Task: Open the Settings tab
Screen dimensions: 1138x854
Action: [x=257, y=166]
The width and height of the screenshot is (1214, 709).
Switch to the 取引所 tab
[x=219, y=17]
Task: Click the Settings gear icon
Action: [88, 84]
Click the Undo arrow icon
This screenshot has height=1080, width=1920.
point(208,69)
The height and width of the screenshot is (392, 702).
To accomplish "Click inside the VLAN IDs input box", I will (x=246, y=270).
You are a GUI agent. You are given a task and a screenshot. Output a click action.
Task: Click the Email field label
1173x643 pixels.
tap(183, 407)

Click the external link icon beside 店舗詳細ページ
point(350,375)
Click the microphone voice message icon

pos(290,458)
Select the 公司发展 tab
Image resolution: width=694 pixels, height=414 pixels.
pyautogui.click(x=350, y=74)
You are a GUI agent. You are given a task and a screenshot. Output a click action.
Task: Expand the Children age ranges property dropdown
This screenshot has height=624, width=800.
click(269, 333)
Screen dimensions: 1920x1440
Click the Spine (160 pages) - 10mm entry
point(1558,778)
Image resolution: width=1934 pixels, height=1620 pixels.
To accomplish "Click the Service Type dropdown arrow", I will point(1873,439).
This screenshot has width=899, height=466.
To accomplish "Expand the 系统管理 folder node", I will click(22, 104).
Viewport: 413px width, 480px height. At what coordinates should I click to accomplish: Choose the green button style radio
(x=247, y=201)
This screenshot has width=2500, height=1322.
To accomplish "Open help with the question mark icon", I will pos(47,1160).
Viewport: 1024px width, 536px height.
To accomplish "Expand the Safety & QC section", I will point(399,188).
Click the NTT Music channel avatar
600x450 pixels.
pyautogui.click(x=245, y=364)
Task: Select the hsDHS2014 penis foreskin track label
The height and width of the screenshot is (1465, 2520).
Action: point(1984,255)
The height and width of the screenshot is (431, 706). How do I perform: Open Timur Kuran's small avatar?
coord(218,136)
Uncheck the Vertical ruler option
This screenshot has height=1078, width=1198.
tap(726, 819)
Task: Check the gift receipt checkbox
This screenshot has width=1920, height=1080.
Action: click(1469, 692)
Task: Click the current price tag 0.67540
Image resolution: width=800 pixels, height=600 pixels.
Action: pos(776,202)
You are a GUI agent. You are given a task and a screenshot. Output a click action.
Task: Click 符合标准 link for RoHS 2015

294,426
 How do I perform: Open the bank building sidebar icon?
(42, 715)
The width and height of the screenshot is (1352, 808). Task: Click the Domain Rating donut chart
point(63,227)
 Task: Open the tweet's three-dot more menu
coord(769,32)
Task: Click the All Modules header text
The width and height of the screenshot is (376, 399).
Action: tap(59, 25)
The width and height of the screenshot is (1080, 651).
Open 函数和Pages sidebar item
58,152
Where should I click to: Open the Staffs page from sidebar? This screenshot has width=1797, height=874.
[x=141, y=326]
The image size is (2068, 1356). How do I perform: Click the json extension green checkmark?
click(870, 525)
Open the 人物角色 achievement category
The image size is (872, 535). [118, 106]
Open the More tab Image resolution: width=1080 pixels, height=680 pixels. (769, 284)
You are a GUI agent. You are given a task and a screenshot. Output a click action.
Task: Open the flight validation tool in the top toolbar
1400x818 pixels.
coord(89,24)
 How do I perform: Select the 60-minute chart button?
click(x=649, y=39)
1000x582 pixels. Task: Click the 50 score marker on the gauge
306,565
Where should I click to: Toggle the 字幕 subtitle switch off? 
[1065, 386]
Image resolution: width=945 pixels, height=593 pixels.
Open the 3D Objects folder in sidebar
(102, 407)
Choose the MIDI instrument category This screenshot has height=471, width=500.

•••••

Please rewrite all of the rows above as a numbered list, leaving out the blank lines.

1. Task: Open the Settings tab
2. Screen dimensions: 1138x854
3. Action: [x=257, y=166]
4. The width and height of the screenshot is (1214, 709).
5. Switch to the 取引所 tab
6. [x=219, y=17]
7. Task: Click the Settings gear icon
8. Action: [88, 84]
9. Click the Undo arrow icon
10. This screenshot has height=1080, width=1920.
11. point(208,69)
12. The height and width of the screenshot is (392, 702).
13. To accomplish "Click inside the VLAN IDs input box", I will (x=246, y=270).
14. You are a GUI agent. You are given a task and a screenshot. Output a click action.
15. Task: Click the Email field label
16. 1173x643 pixels.
17. tap(183, 407)
18. Click the external link icon beside 店舗詳細ページ
19. point(350,375)
20. Click the microphone voice message icon
21. pos(290,458)
22. Select the 公司发展 tab
23. Image resolution: width=694 pixels, height=414 pixels.
24. pyautogui.click(x=350, y=74)
25. You are a GUI agent. You are given a task and a screenshot. Output a click action.
26. Task: Expand the Children age ranges property dropdown
27. This screenshot has height=624, width=800.
28. click(269, 333)
29. Screen dimensions: 1920x1440
30. Click the Spine (160 pages) - 10mm entry
31. point(1558,778)
32. Image resolution: width=1934 pixels, height=1620 pixels.
33. To accomplish "Click the Service Type dropdown arrow", I will point(1873,439).
34. This screenshot has width=899, height=466.
35. To accomplish "Expand the 系统管理 folder node", I will click(22, 104).
36. Viewport: 413px width, 480px height. At what coordinates should I click to accomplish: Choose the green button style radio
37. (x=247, y=201)
38. This screenshot has width=2500, height=1322.
39. To accomplish "Open help with the question mark icon", I will pos(47,1160).
40. Viewport: 1024px width, 536px height.
41. To accomplish "Expand the Safety & QC section", I will point(399,188).
42. Click the NTT Music channel avatar
43. 600x450 pixels.
44. pyautogui.click(x=245, y=364)
45. Task: Select the hsDHS2014 penis foreskin track label
46. The height and width of the screenshot is (1465, 2520).
47. Action: point(1984,255)
48. The height and width of the screenshot is (431, 706). How do I perform: Open Timur Kuran's small avatar?
49. coord(218,136)
50. Uncheck the Vertical ruler option
51. This screenshot has height=1078, width=1198.
52. tap(726, 819)
53. Task: Check the gift receipt checkbox
54. This screenshot has width=1920, height=1080.
55. Action: click(1469, 692)
56. Task: Click the current price tag 0.67540
57. Image resolution: width=800 pixels, height=600 pixels.
58. Action: pos(776,202)
59. You are a GUI agent. You are given a task and a screenshot. Output a click action.
60. Task: Click 符合标准 link for RoHS 2015
61. 294,426
62.  How do I perform: Open the bank building sidebar icon?
63. (42, 715)
64. The width and height of the screenshot is (1352, 808). Task: Click the Domain Rating donut chart
65. point(63,227)
66.  Task: Open the tweet's three-dot more menu
67. coord(769,32)
68. Task: Click the All Modules header text
69. The width and height of the screenshot is (376, 399).
70. Action: tap(59, 25)
71. The width and height of the screenshot is (1080, 651).
72. Open 函数和Pages sidebar item
73. 58,152
74. Where should I click to: Open the Staffs page from sidebar? This screenshot has width=1797, height=874.
75. [x=141, y=326]
76. The image size is (2068, 1356). How do I perform: Click the json extension green checkmark?
77. click(870, 525)
78. Open the 人物角色 achievement category
79. The image size is (872, 535). [118, 106]
80. Open the More tab Image resolution: width=1080 pixels, height=680 pixels. (769, 284)
81. You are a GUI agent. You are given a task and a screenshot. Output a click action.
82. Task: Open the flight validation tool in the top toolbar
83. 1400x818 pixels.
84. coord(89,24)
85.  How do I perform: Select the 60-minute chart button?
86. click(x=649, y=39)
87. 1000x582 pixels. Task: Click the 50 score marker on the gauge
88. 306,565
89. Where should I click to: Toggle the 字幕 subtitle switch off? 
90. [1065, 386]
91. Image resolution: width=945 pixels, height=593 pixels.
92. Open the 3D Objects folder in sidebar
93. (102, 407)
94. Choose the MIDI instrument category This screenshot has height=471, width=500.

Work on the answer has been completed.